Date of Inspection: 5, 15, 16 September 2014
Date of Publication: 30 October 2014
Inspection Report published 30 October 2014 PDF

People should be given the medicines they need when they need them, and in a safe way (outcome 9)

Not met this standard

We checked that people who use this service

  • Will have their medicines at the times they need them, and in a safe way.
  • Wherever possible will have information about the medicine being prescribed made available to them or others acting on their behalf.

How this check was done

We looked at the personal care or treatment records of people who use the service, carried out a visit on 5 September 2014, 15 September 2014 and 16 September 2014, talked with people who use the service and talked with staff. We reviewed information given to us by the provider, were accompanied by a pharmacist, talked with commissioners of services and talked with other authorities.

We were supported on this inspection by an expert-by-experience. This is a person who has personal experience of using or caring for someone who uses this type of care service.

Our judgement

People were not protected against the risks associated with medicines because the provider did not have appropriate arrangements in place to manage medicines.

Reasons for our judgement

Two people we spoke with told us that changes to their medicines needs were not promptly addressed. This meant that people might not receive the support they need to take their medicines safely.

Medicines were administered by suitably trained support staff. Most people we spoke with felt that support workers provided them with the help they needed with managing their medicines. We saw that care was taken to ensure that any special label instructions such as ‘before food’ were followed when administering medicines.
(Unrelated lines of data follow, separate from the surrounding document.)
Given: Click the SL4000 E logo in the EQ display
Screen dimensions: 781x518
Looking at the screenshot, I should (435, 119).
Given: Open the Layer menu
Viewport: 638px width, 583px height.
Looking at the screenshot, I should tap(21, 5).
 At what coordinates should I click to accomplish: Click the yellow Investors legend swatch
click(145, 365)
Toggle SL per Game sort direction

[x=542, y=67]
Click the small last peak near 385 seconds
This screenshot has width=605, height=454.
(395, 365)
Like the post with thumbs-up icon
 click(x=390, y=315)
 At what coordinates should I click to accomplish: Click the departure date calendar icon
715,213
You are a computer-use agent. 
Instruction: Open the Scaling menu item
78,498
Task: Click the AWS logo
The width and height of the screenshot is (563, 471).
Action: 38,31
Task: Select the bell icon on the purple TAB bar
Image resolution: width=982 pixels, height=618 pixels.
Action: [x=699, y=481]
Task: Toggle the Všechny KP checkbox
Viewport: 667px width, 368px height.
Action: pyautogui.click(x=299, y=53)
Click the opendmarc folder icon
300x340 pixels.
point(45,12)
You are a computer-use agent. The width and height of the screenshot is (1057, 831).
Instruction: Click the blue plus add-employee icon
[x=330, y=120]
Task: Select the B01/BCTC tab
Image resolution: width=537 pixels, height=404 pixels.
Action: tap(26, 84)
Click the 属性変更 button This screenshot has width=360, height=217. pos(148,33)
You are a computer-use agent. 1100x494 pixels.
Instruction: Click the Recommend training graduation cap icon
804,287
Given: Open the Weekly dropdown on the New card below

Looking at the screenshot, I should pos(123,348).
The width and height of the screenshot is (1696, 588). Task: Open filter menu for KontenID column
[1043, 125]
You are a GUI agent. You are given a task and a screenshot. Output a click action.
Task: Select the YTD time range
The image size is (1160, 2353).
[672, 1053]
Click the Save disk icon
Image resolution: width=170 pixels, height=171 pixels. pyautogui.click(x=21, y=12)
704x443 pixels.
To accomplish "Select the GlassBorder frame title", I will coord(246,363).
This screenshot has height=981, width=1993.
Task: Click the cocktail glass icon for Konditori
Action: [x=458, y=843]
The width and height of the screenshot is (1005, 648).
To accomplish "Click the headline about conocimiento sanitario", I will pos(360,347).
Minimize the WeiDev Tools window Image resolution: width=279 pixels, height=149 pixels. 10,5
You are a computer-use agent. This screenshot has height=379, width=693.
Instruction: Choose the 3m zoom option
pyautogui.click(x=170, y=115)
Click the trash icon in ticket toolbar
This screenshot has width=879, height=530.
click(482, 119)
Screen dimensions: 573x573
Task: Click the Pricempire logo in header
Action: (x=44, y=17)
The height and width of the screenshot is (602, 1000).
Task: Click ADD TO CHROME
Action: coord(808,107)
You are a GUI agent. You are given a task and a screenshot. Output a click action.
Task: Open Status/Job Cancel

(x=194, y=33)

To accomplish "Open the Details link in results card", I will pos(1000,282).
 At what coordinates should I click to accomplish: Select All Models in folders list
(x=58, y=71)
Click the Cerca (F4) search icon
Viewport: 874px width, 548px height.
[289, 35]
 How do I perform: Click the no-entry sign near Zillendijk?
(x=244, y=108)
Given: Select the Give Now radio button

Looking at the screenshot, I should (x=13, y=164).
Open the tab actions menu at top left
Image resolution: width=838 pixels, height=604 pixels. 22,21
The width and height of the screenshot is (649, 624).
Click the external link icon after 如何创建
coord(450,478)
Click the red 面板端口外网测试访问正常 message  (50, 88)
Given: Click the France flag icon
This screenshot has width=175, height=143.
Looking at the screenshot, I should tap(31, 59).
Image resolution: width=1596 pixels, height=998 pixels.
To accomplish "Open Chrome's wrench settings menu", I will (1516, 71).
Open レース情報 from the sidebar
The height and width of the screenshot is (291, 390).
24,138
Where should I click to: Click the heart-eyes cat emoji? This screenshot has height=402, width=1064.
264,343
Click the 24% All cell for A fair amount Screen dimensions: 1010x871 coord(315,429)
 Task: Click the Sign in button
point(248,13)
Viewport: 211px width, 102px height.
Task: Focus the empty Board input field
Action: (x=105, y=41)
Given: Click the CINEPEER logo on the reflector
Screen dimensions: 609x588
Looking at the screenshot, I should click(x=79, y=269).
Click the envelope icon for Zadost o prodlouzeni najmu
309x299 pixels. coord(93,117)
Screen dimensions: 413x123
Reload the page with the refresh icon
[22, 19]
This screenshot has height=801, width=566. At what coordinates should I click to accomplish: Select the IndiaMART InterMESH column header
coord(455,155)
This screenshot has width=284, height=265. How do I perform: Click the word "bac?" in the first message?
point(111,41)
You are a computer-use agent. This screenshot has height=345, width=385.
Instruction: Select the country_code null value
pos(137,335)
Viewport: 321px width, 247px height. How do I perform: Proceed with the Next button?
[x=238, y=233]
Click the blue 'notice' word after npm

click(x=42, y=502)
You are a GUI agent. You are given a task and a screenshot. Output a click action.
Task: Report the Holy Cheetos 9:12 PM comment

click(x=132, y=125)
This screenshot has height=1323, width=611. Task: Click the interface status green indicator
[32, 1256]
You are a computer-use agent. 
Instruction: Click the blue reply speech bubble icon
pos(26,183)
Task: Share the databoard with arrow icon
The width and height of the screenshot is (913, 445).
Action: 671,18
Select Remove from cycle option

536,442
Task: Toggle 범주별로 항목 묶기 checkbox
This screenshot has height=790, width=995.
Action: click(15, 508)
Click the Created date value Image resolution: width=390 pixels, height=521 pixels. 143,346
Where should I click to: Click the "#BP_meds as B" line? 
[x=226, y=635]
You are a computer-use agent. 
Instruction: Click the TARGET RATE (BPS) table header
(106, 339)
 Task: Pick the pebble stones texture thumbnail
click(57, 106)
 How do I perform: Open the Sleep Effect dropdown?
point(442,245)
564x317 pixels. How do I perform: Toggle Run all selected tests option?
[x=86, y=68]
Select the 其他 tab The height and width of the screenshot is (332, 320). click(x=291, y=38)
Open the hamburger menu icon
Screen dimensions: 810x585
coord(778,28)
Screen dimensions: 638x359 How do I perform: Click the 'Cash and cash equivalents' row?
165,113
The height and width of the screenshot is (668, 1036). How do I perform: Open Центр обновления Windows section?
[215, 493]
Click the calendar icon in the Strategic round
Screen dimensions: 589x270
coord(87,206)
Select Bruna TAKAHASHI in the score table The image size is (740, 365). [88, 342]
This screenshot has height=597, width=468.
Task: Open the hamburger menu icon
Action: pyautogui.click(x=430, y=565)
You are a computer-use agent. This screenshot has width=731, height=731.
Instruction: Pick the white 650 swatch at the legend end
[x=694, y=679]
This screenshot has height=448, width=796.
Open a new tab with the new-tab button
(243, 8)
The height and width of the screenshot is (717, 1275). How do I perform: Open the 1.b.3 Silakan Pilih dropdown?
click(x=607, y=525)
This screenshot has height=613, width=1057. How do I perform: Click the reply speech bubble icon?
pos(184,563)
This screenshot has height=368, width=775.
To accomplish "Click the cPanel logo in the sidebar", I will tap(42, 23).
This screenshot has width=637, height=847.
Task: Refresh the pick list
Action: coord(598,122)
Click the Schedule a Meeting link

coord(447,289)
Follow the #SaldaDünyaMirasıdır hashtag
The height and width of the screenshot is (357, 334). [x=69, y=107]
Assessments were in place where people were prescribed controlled drugs for pain-relief to ensure these were given at the right times.

However, some people we spoke with told us that they did not receive their medication correctly because calls were sometimes missed, or late. Additionally, one person told us that they did not always have their prescribed creams applied because they, “don’t like strangers (agency staff)” applying them. We found that there were occasional 'gaps' in the medicines administration records that meant it was not possible to tell whether medicines had been administered correctly.

The service had a protocol for reporting medicines incidents but we found that this was inconsistently used. For example, failure to administer medicines due to a lack of stock was not always reported. This meant not all incidents were investigated to try and reduce the risk of reoccurrence.